Employee turnover is a costly headache for organizations, with hiring and training expenses often reaching 60% of an employee’s annual salary. For HR managers juggling hundreds of employees, identifying and addressing dissatisfaction before it leads to resignation can feel like an impossible task. But artificial intelligence is stepping in, promising to transform how HR departments approach retention.
In our previous article, AI for HR: Predicting Employee Turnover, we explained the concept of using predictive analytics to predict if people are about to quit. Now, we want to show you how HR software powered by predictive analytics can work in the real world with real users.
It is always painful to lose good people, and every good manager knows it. Yet, it’s usually the job of the HR department to keep the turnover rate low. How? By trying to recognize signs that an employee is about to quit and acting preemptively to get them to stay. This is a difficult task, especially in a company with hundreds of employees where the HR department can’t pay close attention to everyone.
But today, HR Managers can empower themselves with AI assistance. In fact, software solutions powered by predictive analytics monitor all employees simultaneously and can predict who might develop an intention to quit.
As a software company with a knack for innovation, we asked the researchers at LaSoft’s Digital Innovation Lab to develop algorithms and find out if AI could help HR managers solve the problem of employee retention. Did we succeed? Do HR managers need and trust those predictions? What are the main problems they face today? Keep reading to discover our findings.
The Concept Solution
The greatest strength of artificial intelligence is its ability to analyze massive amounts of data, including every employee’s:
- Performance metrics
- Attendance records
- Compensation and benefits (compared to other employees and industry medians)
- Career progression
- Location
- Gender
- Position
- Occupation
- Direct manager
A human cannot simultaneously analyze all those aspects. This is why AI algorithms and prediction models may help.

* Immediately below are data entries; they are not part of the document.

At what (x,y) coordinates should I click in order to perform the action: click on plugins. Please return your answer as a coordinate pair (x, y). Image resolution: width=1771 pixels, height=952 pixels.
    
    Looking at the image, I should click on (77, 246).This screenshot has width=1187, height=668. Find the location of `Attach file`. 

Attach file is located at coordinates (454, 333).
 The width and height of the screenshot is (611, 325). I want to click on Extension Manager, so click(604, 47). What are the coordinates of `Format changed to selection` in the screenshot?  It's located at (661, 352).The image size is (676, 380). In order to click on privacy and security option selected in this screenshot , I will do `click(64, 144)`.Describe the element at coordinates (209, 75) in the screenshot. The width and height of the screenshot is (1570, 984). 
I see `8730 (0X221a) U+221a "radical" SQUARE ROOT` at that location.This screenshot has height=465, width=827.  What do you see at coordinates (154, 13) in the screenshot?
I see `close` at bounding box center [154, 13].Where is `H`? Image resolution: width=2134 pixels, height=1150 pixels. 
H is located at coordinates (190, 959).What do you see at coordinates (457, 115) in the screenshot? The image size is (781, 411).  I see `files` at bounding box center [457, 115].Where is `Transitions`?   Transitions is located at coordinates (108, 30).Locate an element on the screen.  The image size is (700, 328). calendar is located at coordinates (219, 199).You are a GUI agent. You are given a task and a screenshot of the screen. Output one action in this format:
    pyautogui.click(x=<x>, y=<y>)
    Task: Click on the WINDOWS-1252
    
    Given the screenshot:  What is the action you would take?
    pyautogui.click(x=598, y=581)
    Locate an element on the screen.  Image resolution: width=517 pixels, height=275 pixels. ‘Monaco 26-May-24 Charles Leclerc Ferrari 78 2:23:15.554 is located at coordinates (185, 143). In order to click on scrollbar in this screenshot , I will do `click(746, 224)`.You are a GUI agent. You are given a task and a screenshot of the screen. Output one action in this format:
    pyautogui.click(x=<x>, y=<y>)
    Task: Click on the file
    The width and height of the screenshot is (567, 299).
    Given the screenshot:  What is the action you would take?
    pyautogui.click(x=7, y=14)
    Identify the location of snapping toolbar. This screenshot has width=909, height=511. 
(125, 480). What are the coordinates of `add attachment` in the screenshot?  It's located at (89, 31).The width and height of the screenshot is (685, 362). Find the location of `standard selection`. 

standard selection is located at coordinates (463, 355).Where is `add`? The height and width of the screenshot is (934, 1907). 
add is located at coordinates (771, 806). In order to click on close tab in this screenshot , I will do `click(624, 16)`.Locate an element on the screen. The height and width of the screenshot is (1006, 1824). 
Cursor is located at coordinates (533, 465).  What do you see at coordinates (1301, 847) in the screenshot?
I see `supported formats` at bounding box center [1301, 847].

Additionally, it will analyze external aspects, such as industry trends, job market conditions, and economic factors. Once it spots troubling patterns, an AI-based system will alert an HR manager that some employees are at a higher risk of leaving.
All this sounds like a theoretical solution, but does it actually work? LaSoft experimented with applying machine learning to predict employee turnover, and the results are here.
Our AI-based tool should give HR teams and managers more profound insights into employee turnover and retention, potentially saving companies between $15,000 and $50,000 per 100 employees annually.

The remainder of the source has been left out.